REQUIREMENT A —
Copy the passage of the DNA retention text between "It is necessary" and "change of policy.", inclusive, renaming "police" to "authorities".
REQUIREMENT B —
List every figure quoted from the GeneWatch analysis in the DNA retention text.

The obligation of non-repetition
The recent PACE review made it clear that it will be amended in line with the judgment. "The Government does not intend to make any proposals at this time in area. That is because of an outstanding case in the European Court of Human Rights... a response in respect of this area of policy will be made following consideration of the Judgement by the Court."
It is necessary for the legislation to change so that it is no longer possible for the police to create and follow policies that violate our human rights. However, effective change of current retention practices can happen much sooner with a change of policy.
The obligations of reparation to make just satisfaction
The Court considers that "the finding of a violation, with the consequences which will ensue for the future, may be regarded as constituting sufficient just satisfaction in this respect. The Court accordingly rejects the applicants' claim for non-pecuniary damage." Hence the reparation will consist of deleting the DNA profiles and destroying the DNA samples and fingerprints of Messrs S and Marper. The government has to pay within three months, ie by March 4, the sum of €39,387 awarded by the Court in respect of costs and expenses.
The Committee of Ministers has the responsibility to monitor the measures taken by the UK to comply with the judgment. "[U]ntil the state in question has adopted satisfactory measures, the Committee of Ministers does not adopt a final resolution striking the judgment off its list of cases, and the state continues to be required to provide explanations or to take the necessary action."
Retaining DNA of a large number of individuals has not proved helpful. A GeneWatch analysis shows that when "the number of individuals with DNA profiles on the Database... doubled from 2 million to 4.5 million... there has been no corresponding increase in the number of crimes detected. The percentage of recorded crimes which involve a DNA detection has remained roughly constant at 0.36%... The Home Office recognises that the increased number of crime scene profiles added to the Database drove the increase in DNA detections."
Nothing in the ECHR ruling affects the ability of the police to take DNA samples from those they arrest during their investigations. Nor does the ruling ask for wholesale deletion of DNA records of convicted criminals, though it does note that in other Council of Europe member States "[t]he retention of DNA profiles of convicted persons is allowed, as a general rule, for limited periods of time after the conviction or after the convicted person's death. The United Kingdom thus also appears to be the only member State expressly to allow the systematic and indefinite retention of both profiles and samples of convicted persons."
The Joint Committee on Human Rights in the conclusions of its report notes "[d]elays of upwards of five years in resolving the most significant breaches of the European Convention are unacceptable unless extremely convincing justification for the delay can be provided." This only serves to reiterate that those who are innocent and on the NDNAD should not delay requesting the removal of their DNA records. ®
(The full text of the judgement is available on the British and Irish Legal Information Institute website and you can download a six minutes video of the reading of the judgment's summary from a hard-to-find page on the Council of Europe's website.)

DATA EXTRACTS —
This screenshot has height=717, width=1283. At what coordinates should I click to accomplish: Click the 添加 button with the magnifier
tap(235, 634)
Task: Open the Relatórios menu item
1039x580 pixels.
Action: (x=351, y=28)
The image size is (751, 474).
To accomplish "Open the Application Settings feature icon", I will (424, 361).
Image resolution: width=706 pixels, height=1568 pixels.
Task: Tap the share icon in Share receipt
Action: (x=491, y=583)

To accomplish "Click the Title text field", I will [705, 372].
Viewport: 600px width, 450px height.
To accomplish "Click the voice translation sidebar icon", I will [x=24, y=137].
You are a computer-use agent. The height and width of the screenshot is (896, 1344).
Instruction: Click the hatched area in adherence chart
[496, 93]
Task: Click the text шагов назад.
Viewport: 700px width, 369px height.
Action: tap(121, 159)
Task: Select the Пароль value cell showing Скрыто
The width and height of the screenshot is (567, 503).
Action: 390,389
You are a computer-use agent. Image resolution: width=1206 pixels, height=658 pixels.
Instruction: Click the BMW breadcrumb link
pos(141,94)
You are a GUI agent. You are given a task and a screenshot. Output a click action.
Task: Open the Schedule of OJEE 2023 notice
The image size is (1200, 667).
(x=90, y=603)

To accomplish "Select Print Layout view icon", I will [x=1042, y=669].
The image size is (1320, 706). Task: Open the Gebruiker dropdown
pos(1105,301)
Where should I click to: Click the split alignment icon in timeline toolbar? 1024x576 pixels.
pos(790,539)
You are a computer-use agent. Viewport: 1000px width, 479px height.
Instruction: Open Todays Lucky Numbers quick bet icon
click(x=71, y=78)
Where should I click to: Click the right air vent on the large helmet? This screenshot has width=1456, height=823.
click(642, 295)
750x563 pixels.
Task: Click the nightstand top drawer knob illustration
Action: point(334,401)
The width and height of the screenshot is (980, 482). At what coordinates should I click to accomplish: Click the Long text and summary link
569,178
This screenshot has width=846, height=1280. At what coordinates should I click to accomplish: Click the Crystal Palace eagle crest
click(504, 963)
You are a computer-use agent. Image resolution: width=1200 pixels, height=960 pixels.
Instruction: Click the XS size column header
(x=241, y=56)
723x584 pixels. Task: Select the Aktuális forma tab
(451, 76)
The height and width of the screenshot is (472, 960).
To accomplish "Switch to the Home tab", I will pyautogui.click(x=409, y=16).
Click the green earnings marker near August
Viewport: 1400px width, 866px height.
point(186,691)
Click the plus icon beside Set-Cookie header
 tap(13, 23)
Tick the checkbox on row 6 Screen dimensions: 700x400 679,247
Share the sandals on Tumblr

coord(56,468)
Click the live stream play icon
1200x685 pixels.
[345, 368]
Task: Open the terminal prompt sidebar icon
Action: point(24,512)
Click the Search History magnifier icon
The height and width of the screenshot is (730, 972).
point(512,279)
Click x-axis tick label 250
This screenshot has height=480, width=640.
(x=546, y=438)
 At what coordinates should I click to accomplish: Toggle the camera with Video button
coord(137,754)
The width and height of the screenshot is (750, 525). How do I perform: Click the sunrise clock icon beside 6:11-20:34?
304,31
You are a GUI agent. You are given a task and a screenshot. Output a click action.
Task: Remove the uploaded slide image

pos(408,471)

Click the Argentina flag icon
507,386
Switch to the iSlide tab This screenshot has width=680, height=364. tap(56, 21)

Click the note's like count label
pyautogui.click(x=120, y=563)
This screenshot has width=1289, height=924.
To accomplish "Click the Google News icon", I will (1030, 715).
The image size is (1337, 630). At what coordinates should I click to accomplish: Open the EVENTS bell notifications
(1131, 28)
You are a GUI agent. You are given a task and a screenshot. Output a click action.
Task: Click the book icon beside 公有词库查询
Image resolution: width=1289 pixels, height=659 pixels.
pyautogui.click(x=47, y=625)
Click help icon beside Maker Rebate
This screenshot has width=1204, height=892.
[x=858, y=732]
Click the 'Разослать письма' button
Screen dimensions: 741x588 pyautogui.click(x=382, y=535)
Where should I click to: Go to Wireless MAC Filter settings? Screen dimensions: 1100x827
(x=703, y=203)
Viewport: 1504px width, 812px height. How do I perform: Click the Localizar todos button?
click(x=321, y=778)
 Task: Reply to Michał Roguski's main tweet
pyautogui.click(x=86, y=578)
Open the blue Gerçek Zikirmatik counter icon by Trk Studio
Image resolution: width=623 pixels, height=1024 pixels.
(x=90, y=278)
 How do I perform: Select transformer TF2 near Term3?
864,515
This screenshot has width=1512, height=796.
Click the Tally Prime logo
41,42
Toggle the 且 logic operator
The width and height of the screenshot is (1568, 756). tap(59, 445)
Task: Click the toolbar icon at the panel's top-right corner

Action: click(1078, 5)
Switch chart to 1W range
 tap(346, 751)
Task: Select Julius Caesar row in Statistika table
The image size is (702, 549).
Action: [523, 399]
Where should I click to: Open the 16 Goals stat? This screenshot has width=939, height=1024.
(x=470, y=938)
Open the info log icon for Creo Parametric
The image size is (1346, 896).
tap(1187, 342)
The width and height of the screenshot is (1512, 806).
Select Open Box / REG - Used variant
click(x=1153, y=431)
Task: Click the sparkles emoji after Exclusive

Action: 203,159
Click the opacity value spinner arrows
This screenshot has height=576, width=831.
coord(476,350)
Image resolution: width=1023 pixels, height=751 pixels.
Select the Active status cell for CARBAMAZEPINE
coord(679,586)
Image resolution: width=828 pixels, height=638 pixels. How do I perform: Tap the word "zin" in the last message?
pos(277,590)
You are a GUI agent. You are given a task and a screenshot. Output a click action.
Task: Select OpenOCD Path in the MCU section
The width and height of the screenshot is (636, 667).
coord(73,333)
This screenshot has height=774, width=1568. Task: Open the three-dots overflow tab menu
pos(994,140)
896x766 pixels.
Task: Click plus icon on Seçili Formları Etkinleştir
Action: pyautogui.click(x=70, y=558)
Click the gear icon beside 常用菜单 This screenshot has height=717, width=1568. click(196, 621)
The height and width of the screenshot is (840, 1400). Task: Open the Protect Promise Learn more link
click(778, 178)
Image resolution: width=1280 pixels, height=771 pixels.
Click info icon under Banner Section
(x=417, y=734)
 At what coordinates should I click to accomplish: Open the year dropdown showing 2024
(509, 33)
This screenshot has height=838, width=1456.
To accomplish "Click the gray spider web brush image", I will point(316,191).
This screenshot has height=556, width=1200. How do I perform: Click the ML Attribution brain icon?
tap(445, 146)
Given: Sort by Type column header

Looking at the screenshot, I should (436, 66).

OUTPUT A —
It is necessary for the legislation to change so that it is no longer possible for the authorities to create and follow policies that violate our human rights. However, effective change of current retention practices can happen much sooner with a change of policy.

OUTPUT B —
- 2 million
- 4.5 million
- 0.36%